Il tirocinio si svolge in strutture convenzionate con la facoltà, e i compiti variano a seconda del livello a cui lo si intraprende. I neolaureati per esempio si limitano nella maggior parte dei casi a sottoporre ai pazienti che aspettano di incontrare il terapeuta una serie di test diagnostici per poi analizzare le risposte, partecipano alle riunioni dell'équipe della struttura, e agli incontri terapeutici di gruppo. Raramente a quelli individuali. Per gli studenti che stanno frequentando una scuola di specializzazione, invece, sono previsti anche questi ultimi.

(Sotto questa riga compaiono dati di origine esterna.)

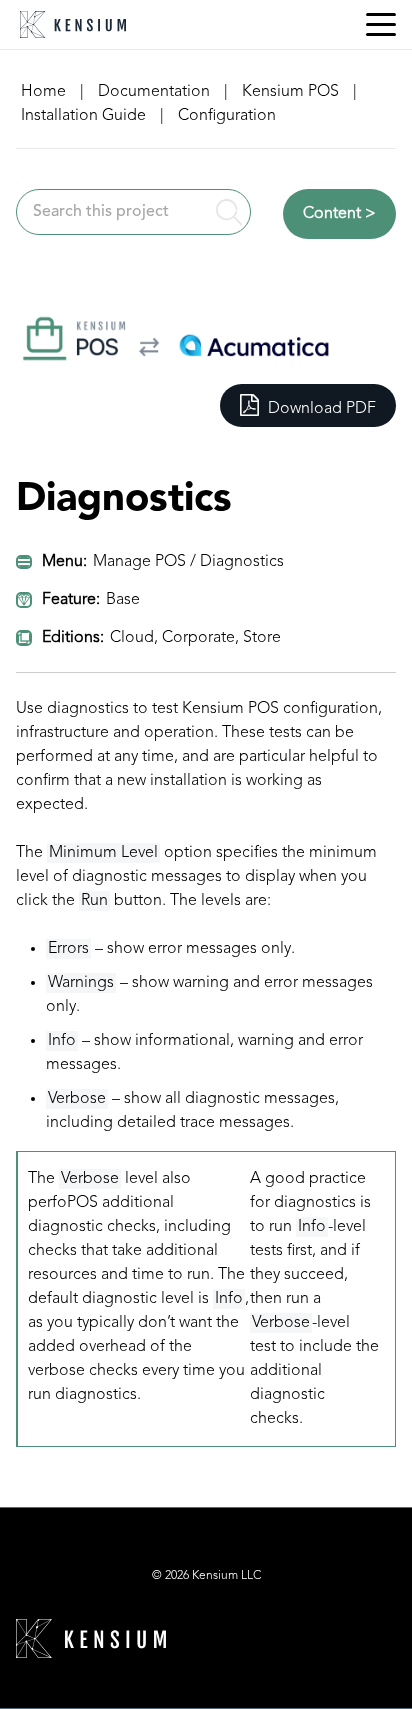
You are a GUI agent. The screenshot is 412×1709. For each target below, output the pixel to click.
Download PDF (320, 409)
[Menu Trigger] (381, 25)
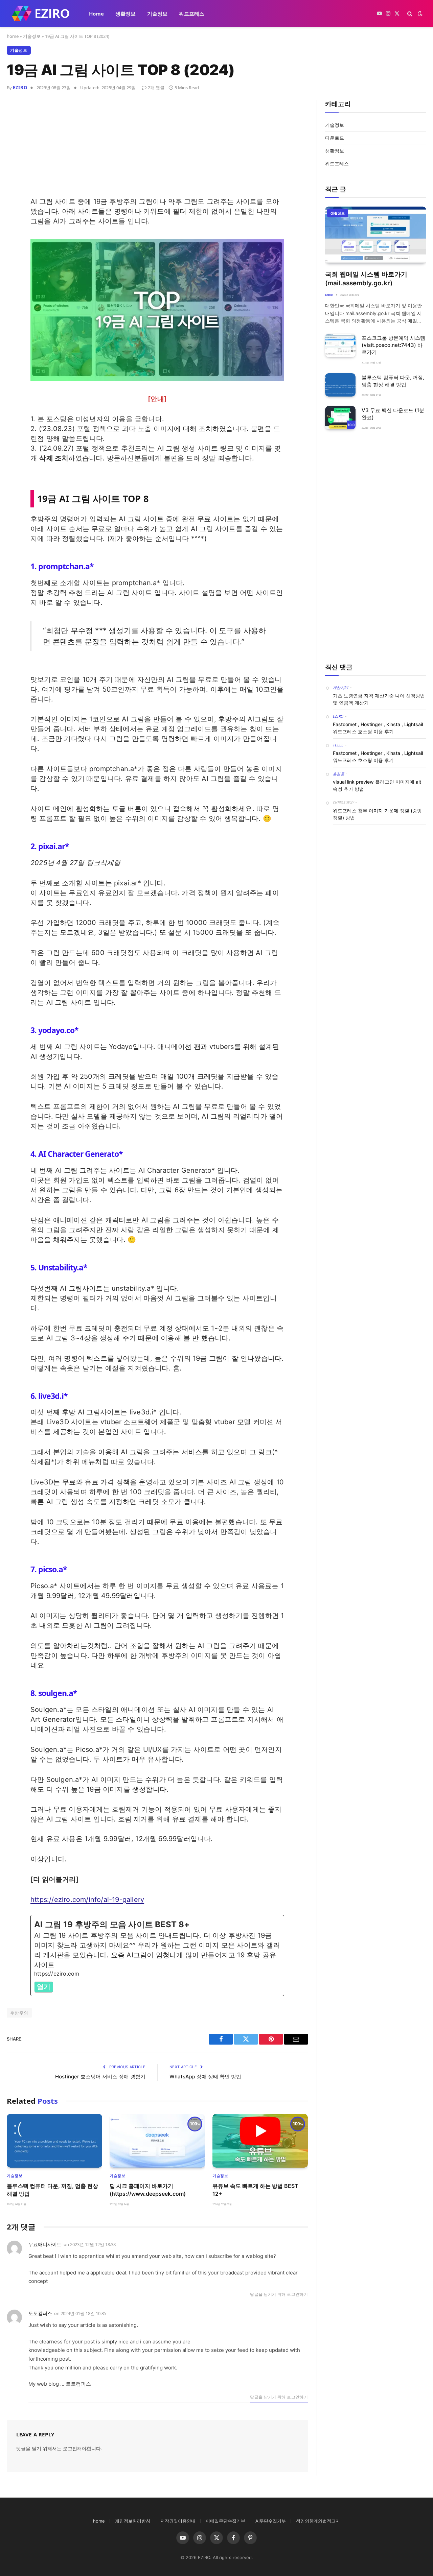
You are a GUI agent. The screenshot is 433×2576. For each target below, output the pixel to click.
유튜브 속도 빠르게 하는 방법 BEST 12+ (255, 2190)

Per riuscire a far comprendere a tutti coloro che, come me, hanno mollato miseramente psicologia prima di capire effettivamente cosa avrebbero potuto aspettarsi dalla vita professionale, ma soprattutto com'è effettivamente passare dallo studio della malattia mentale alla realtà, ho deciso di farmi raccontare da cinque laureati cosa hanno visto o fatto durante il tirocinio. Dopo averne ascoltati un po', ho selezionato quelli con le esperienze più singolari—rispetto al limitarsi a fare le fotocopie per il proprio tutor o stare in silenzio a compilare moduli—fra episodi scatologici, pestaggi scampati, e competizione.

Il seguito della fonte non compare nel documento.